Value addition in agriculture is now taken beyond farm produce. Livestock data is critical to new method. Value attached to byproducts of meat including “heads and legs”, “fat” “skin”, “edible offal and glands” of cattle, buffalo, sheep, goat and pig.
What about calculating value of trading related services?
The new series uses NSSO’s 2011-12 establishment survey, compared to the 1999 survey data used in the earlier series. The latest survey showed that value addition in trade was significantly lower than what was being projected in the old series, which used extrapolated data from a survey conducted in 1999.
Does the new data robustly capture income generated by the financial sector?
Financial corporations in the private sector, other than banking and insurance, in the earlier series was limited to a few mutual funds (primarily UTI) and estimates for the Non-Government Non-Banking Finance Companies as compiled by RBI.
In the new series, the coverage of financial sector has been expanded by including stock brokers, stock exchanges, asset management companies, mutual funds and pension funds, as well as the regulatory bodies, SEBI, PFRDA and IRDA.
What about local bodies and autonomous institutions?
Earlier, estimates for local bodies and autonomous institutions were prepared on the basis of information received for seven autonomous institutions and local bodies of four States – Delhi, Himachal Pradesh, Meghalaya and Uttar Pradesh. In the new series, there has been an improved coverage of local bodies and autonomous institutions, covering around 60% of the grants/transfers provided to these institutions.
How can the economy contract when more data is captured?
India’s new method to calculate gross domestic product (GDP) has marginally reduced the economy’s size by Rs 10,000 crore to Rs 113.45 lakh crore in 2013-14 against Rs 113.55 lakh crore in the old data series.
According to the official number crunchers at CSO this anomaly is because of flaws in the earlier data on unorganised trade, which is drawn from the NSSO’s establishment survey. The last such survey was in 2011-12. It was found that the value added in trade in 2011-12 was significantly lower than what CSO had been projecting in the old series.
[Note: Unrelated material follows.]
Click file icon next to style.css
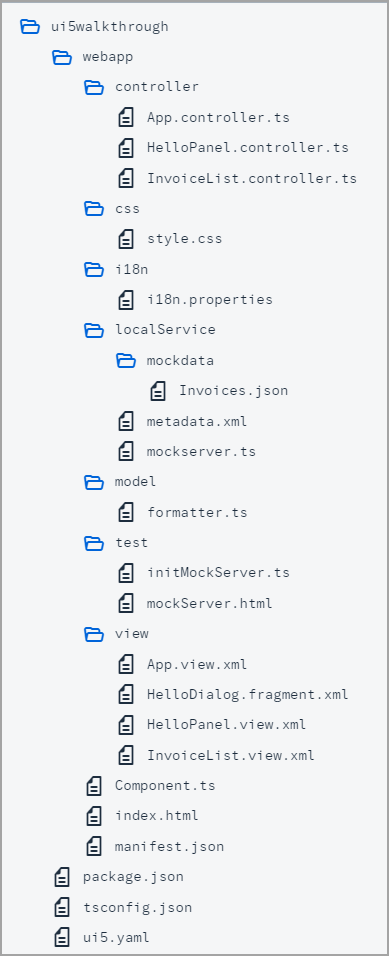Viewport: 389px width, 956px height. [x=126, y=238]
Principally that’s what explains the shrink in the size of the economy in 2011-12 and later in the new series compared to the earlier series.
So, did India grow at 9%-plus or higher earlier?
In the absence of data going back several years, it could be erroneous to fit a trend.
As the product basket has changed we can never get the actual production and price numbers. It will have to be an extrapolation which will be statistical in nature. So we will never really know if the old number of 9% plus growth were actually that high, higher or lower.
The National Accounts Division is trying to create a time series but it is challenging given that MCA 21 data will be available only upto 2007. This does not mean the new series should not be made. Nor does it imply that the new series is wrong.
How does the new GDP data factor in India’s bustling informal economy that operates outside regulatory boundaries?
According to officials the GDP series captures it well because of the data from surveys of the household economy covering both assets (through the debt and investment survey), expenditure and establishment activity. This comprehensive group of surveys very few developing countries have. Black money is not value addition. It is how much of this should have been assessed to tax and was therefore not paying tax. That is a much more difficult question to answer.